■ **Work required**:
Please repeat the lines below, exactly and only, from the one that holds "Open the WEST END PLUMBING entry dated Dec 9" through the one that holds "the green checkmark".

■ **Material for this exercise**:
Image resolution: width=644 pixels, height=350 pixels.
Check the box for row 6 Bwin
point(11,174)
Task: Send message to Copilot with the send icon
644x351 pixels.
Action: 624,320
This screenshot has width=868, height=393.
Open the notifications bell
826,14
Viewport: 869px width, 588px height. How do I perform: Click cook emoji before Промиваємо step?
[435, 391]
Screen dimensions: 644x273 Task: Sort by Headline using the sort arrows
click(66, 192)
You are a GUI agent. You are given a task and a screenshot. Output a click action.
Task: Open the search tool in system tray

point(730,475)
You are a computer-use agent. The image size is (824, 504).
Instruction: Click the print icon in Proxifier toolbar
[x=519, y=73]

...

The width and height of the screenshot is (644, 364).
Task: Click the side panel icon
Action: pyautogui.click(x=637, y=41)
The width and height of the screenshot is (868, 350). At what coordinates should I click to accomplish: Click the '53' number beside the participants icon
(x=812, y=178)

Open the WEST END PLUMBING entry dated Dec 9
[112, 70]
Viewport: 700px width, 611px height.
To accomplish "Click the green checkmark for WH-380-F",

■ **Response for this exercise**:
Open the WEST END PLUMBING entry dated Dec 9
[112, 70]
Viewport: 700px width, 611px height.
To accomplish "Click the green checkmark for WH-380-F",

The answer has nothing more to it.